STIGMA Side-Kurosaki Vol.1
第6章 5
私は性器を抜き取り、うつぶせの幸一をしっかり抱いて、少年の体温を楽しんだ。「ん……」と声を漏らし幸一が頭を少し上げた。意識は戻ったらしい。
「幸一、幸一?」少し彼の肩を揺さぶってやる。「……おじさん」気怠げな、まさに寝起きみたいな調子の言葉が返ってきた。私は幸一を仰向けにさせ、間近に幸一の眠たげな顔を見た。幸一は私の首に腕を回し、ぶら下がるみたいにすがりついた。おそらくこんなことは、幸一にとって初めてのことなのだろうと思う。
「気持ちよかった?」
幸一ははにかみながらも、私の胸の中で、「うん」と答えた。
「そうか、よかったな幸一」
と私は幸一の頭を抱え、撫でる。幸一は顔を私の胸にすりつけてきた。望外の反応といってよかった。幸一は私になついているというレベルではない。虜になっている。

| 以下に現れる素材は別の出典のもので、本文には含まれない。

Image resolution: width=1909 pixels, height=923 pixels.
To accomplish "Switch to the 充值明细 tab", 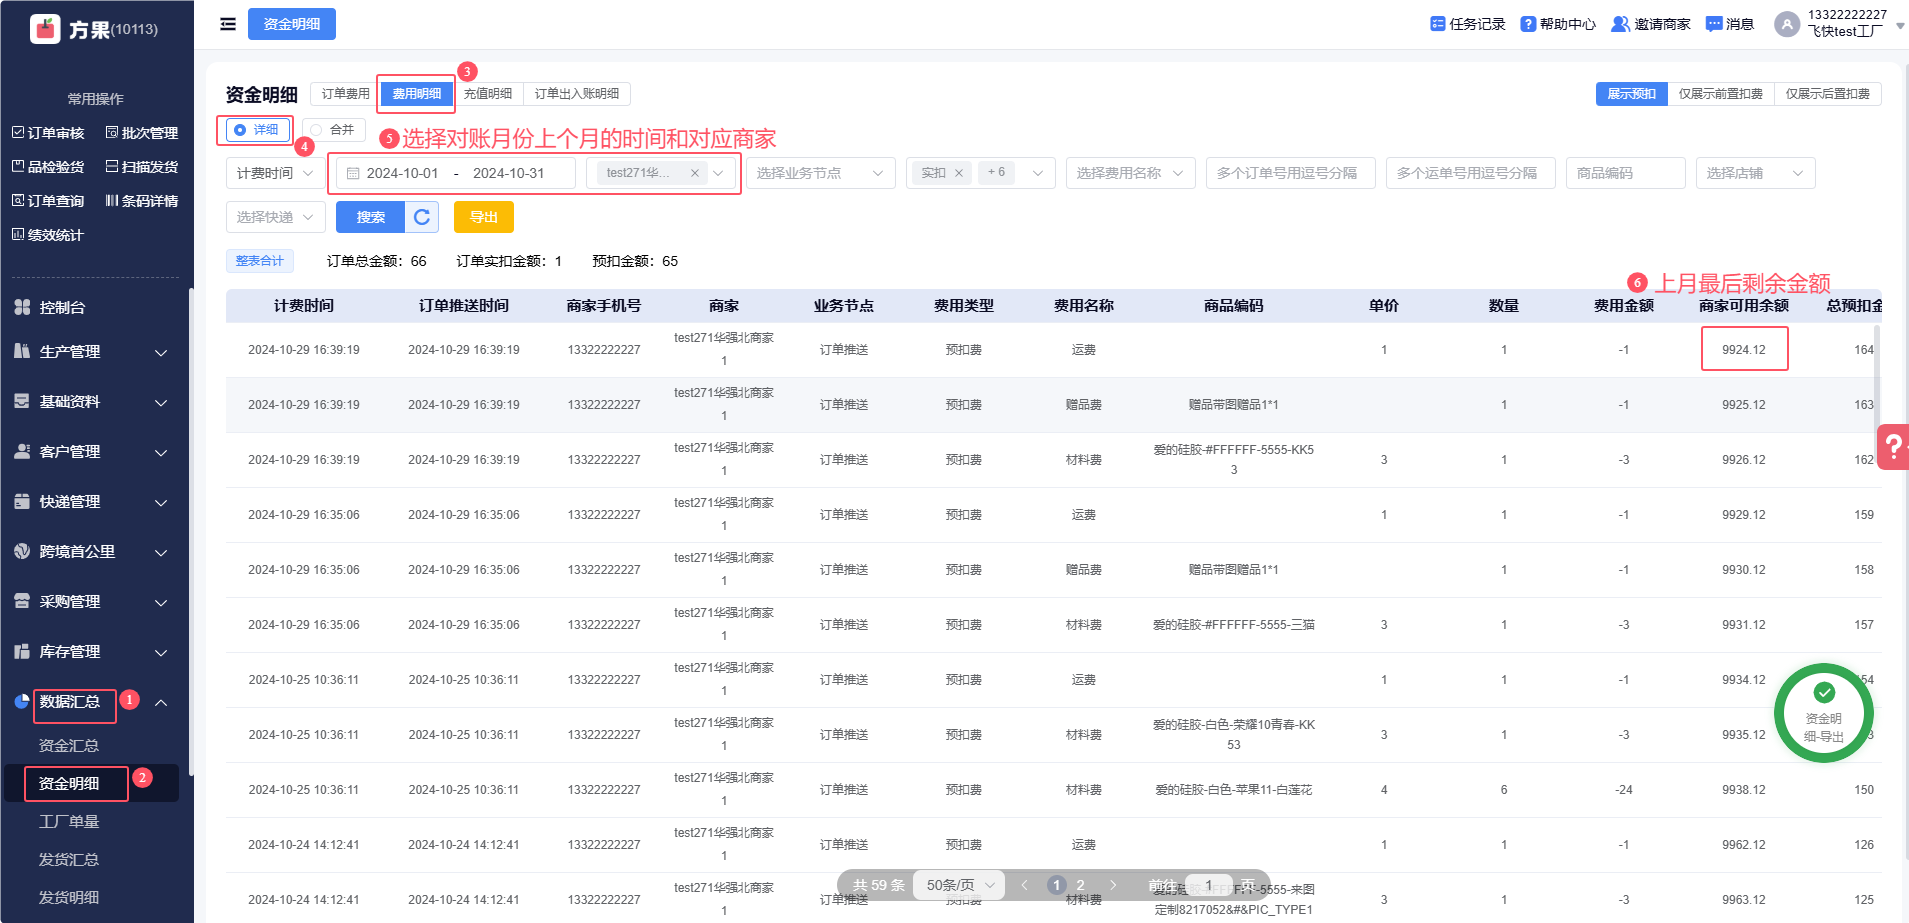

一時的な性の嵩ぶりを割り引いても。そうなると私も、ただ玩具にするとか、金と引き換えにもらえるものをもらうといような乾いた計算のみでは、彼との関係を保てない。私が「普通」の人間ならば、もしかしたら彼と二人「幸福」とやらを追い求めることができたかもしれないのに。私は揺れていた。